» Complete the following
A. Decide whether each statement agrees with the passage on start-up founders: (i) start-up founders are uncomfortable with days that are never the same; (ii) resilience lets founders take constructive feedback; (iii) the writer has worked with venture capitalists. Answer yes or no for each and quote the deciding words.
B. In the passage on start-up founders, what is resilience rooted in?
C. Write the next part of the passage on start-up founders, picking up after its final sentence.

» Passage shown

No two days are the same in the technology world, but founders of start-ups are comfortable with that. It is a fundamental reason most founders are entrepreneurs. They embrace change and are energised by the possibilities it creates.
In my experience working with venture capitalists, technology experts and entrepreneurs, it is being a master of your own destiny that drives many of the people at the heart of our ecosystem. This is also a lesson for today’s younger generation, who are entering an era of fast-paced change. Creating your own enterprise comes with its own unique challenges, opportunities and risks, but ultimately you are the orchestrator of your own future.
Resilience enables founders to take constructive feedback and positively react to rejection. It is rooted in a belief and desire to shape the world in the way their vision dictates. This is inspiring and crucial to dealing with widespread change.

[Stored records]
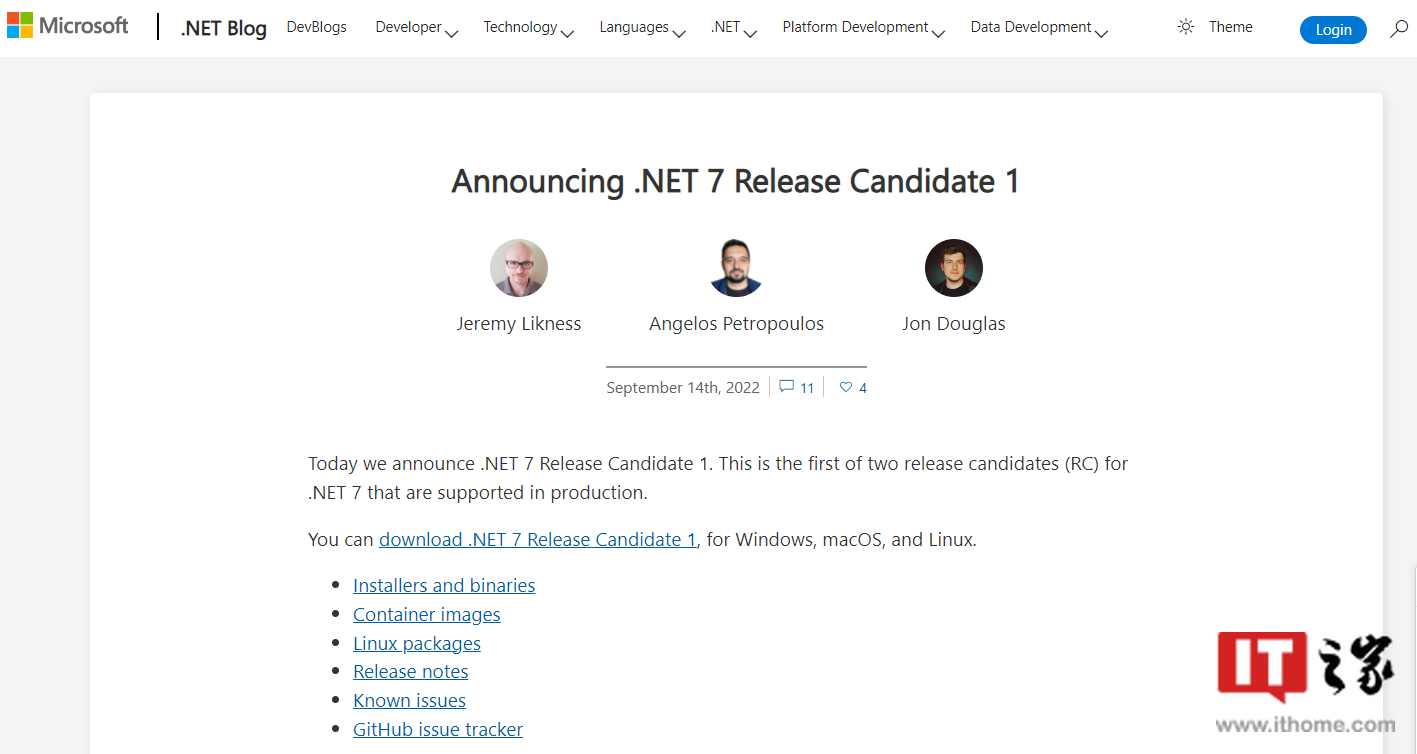Image resolution: width=1417 pixels, height=754 pixels.
Task: Click the Microsoft logo icon
Action: coord(20,26)
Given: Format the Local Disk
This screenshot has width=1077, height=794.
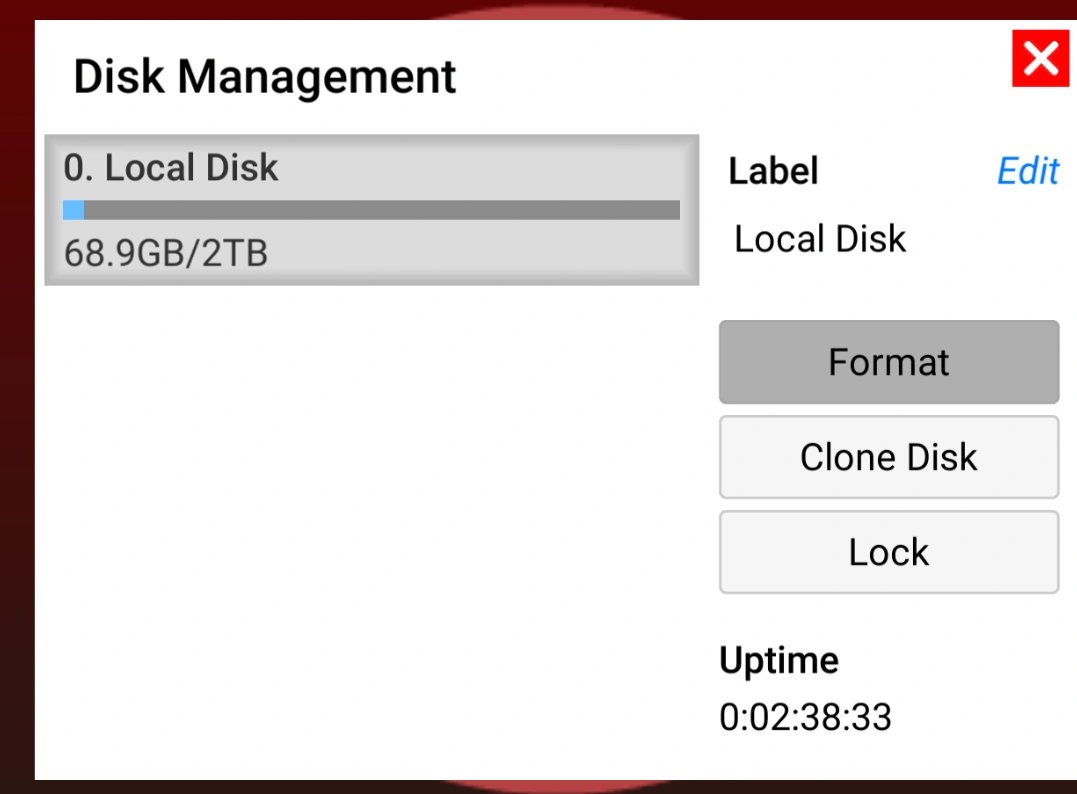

» Answers to the exercises
A.
(i) No: "founders of start-ups are comfortable with that."
(ii) Yes: "Resilience enables founders to take constructive feedback and positively react to rejection."
(iii) Yes: "In my experience working with venture capitalists, technology experts and entrepreneurs"

B. It is rooted in a belief and desire to shape the world in the way the founders' vision dictates.

C.
Abu Dhabi is a global melting pot of more than 200 nationalities. Everyone who took different paths here for a myriad of reasons have adopted change – some want a better life for their children, the opportunity to scale their businesses, or be on the doorstep of some of the world’s most lucrative growth markets. This shared sense of community, like-mindedness and ambition is reflected in Abu Dhabi’s tech ecosystem.
When Hub71 launched in March 2019, we had no start-ups onboard, but partnership was a key value that defined us. Today, with 50-plus start-ups from countries including Brazil, the US and the UK, partnership continues to drive our expansion.
The acute impact of Covid-19 globally has propelled a shift in mindset. Digital transformation, new business models and new skills have become part of our everyday experience as the pandemic has accelerated the rate of change. It has become survival of the most agile. Nimble start-ups have the advantage over established businesses to rapidly pivot and meet changing demand. Fortunately, the UAE was ranked highest in the GCC, and above the UK and Australia, for its "tech preparedness" and digital competitiveness. Additionally, over the past 18-24 months, we have built a holistic ecosystem that supports notable innovative tech companies including BitOasis, Teacherly, Incountry and Hala Insurance.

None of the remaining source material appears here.